「オリジン」(上・下)ダン・ブラウン著、越前敏弥訳
世界的ベストセラー「ダ・ヴィンチ・コード」の作者による最新作。読者にはおなじみの宗教象徴学者ロバート・ラングドンが、人類最大の謎に迫る。ラングドンは、スペイン・ビルバオのグッゲンハイム美術館に招かれていた。元教え子の天才未来学者エドモンド・カーシュが、ここで人類最大の謎を解き明かすプレゼンテーションを行うというのだ。
「われわれはどこから来たのか」、そして、「われわれはどこへ行くのか」。

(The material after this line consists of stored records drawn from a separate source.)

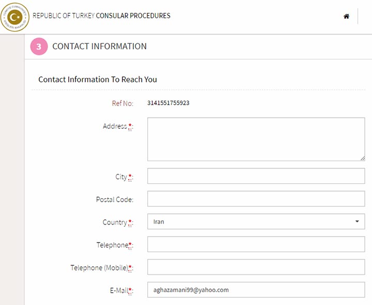Focus the Address text area
Screen dimensions: 372x305
256,139
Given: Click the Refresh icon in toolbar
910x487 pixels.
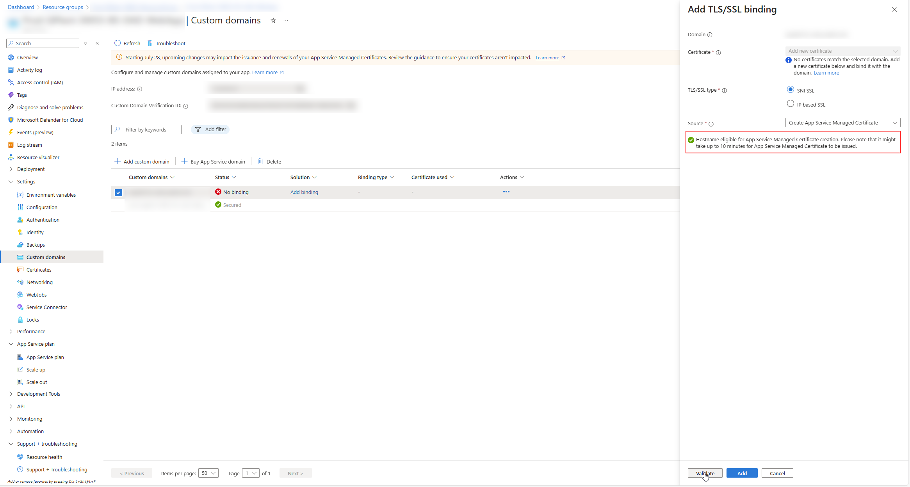Looking at the screenshot, I should click(x=118, y=43).
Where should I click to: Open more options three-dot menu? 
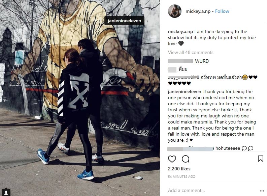coord(262,191)
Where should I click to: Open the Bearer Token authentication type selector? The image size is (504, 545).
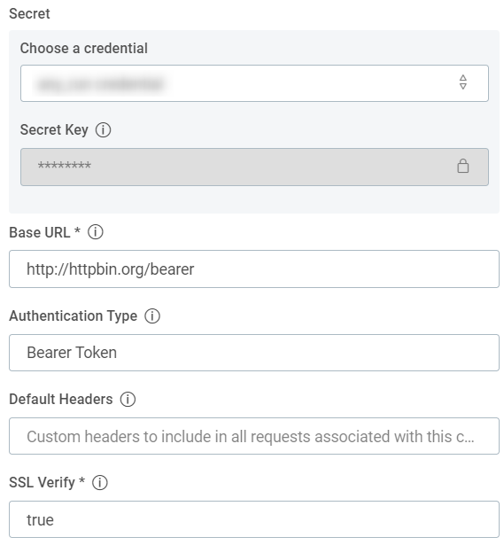click(x=254, y=353)
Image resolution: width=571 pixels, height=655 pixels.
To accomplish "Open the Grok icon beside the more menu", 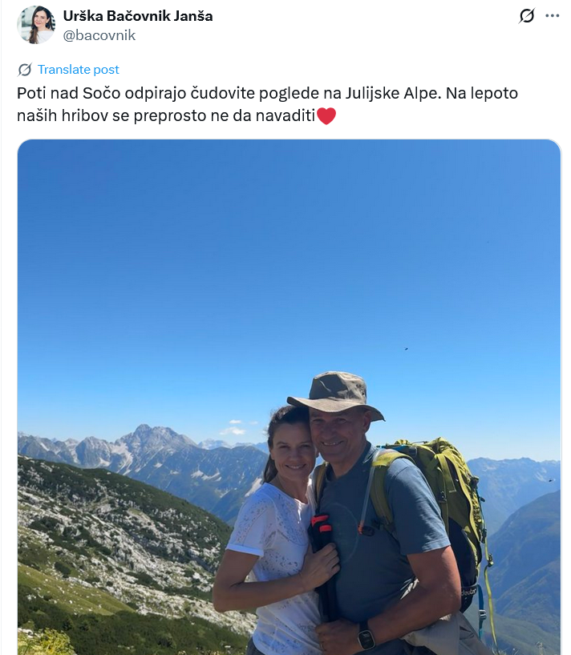I will 526,16.
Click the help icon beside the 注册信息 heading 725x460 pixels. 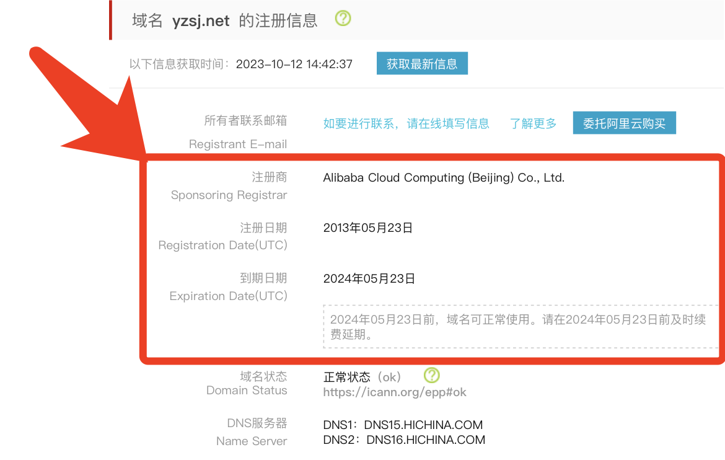(x=343, y=19)
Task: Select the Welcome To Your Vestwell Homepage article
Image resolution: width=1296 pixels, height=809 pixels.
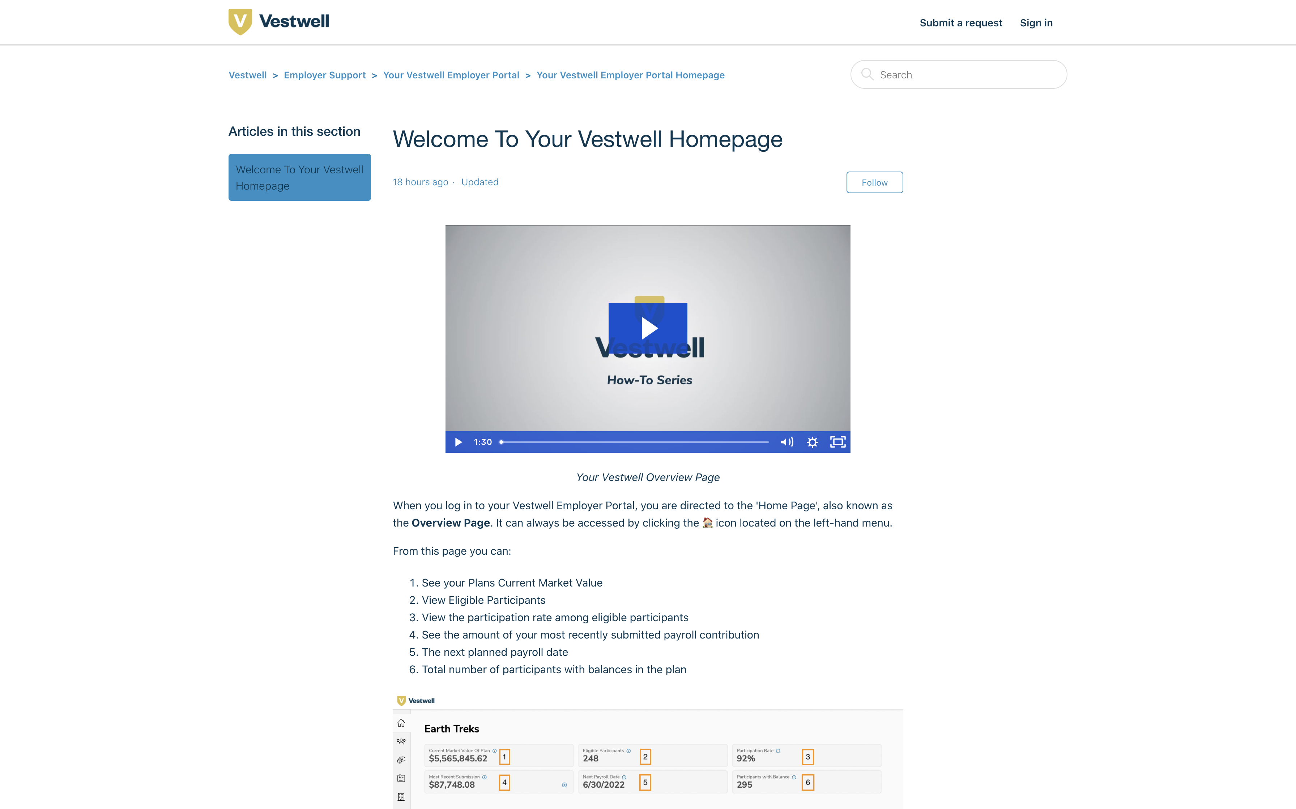Action: point(299,177)
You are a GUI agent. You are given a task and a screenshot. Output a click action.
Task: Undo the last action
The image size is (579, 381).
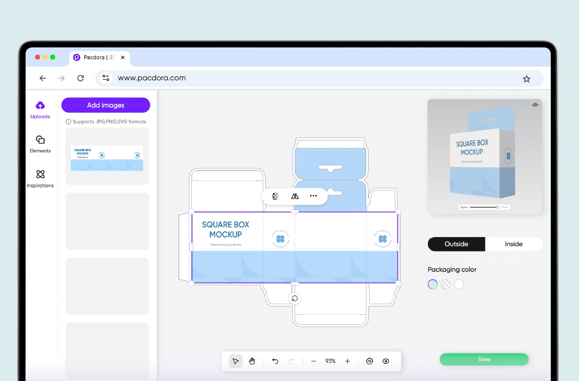[x=275, y=361]
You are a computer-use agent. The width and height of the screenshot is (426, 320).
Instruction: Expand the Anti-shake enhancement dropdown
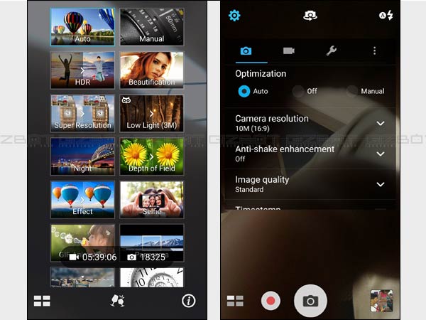pos(381,154)
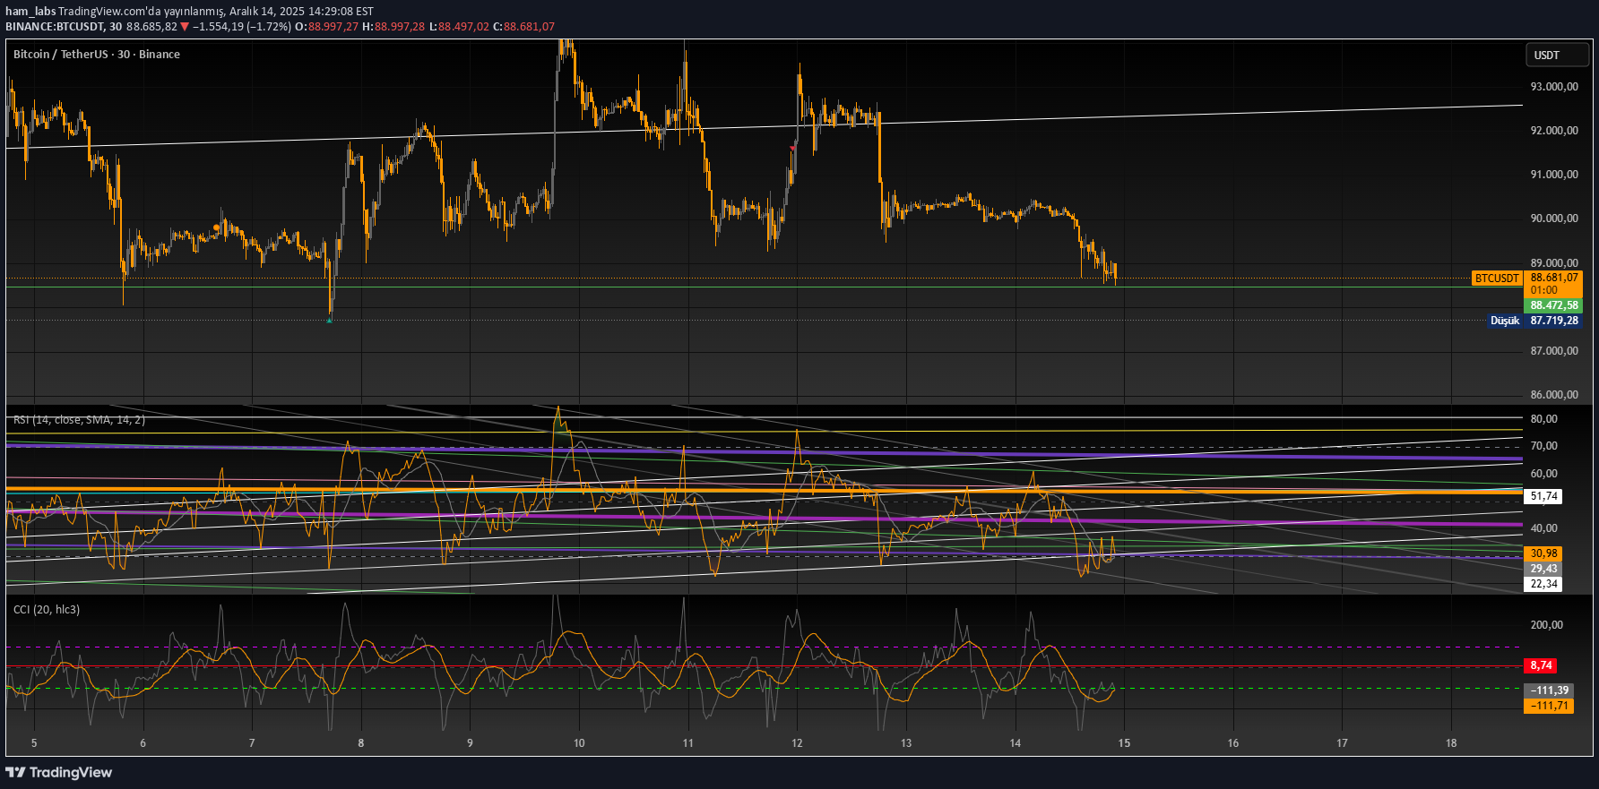Screen dimensions: 1599x789
Task: Select the green 88.472,58 price label
Action: (x=1553, y=305)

人類の根源的な問いに答える科学的新発見を、インターネットを通じて世界同時配信する計画だという。カーシュは、美貌の美術館長にしてスペイン王子の婚約者アンブラ・ビダルの協力を得て準備を進めていた。
人類の起源については2つの説しかない。神の創造物、あるいは、進化の産物。カーシュは第3の可能性を発見したのだろうか。彼が発表しようとしていることは、全宗教の否定にもつながりかねない。
3次元映像を駆使したプレゼンが佳境に入ろうとしたとき、演壇上のカーシュは何者かに額を撃ち抜かれて絶命する。
いったい誰が、何のために? 教え子の無残な死の衝撃と、科学者としての興味に突き動かされたラングドンは、アンブラとともに謎の解明に乗り出す。助っ人はカーシュが残した聡明な人工知能ウィンストン。著者最高傑作との評判にたがわず、上巻一気読み、下巻に突入は間違いなし。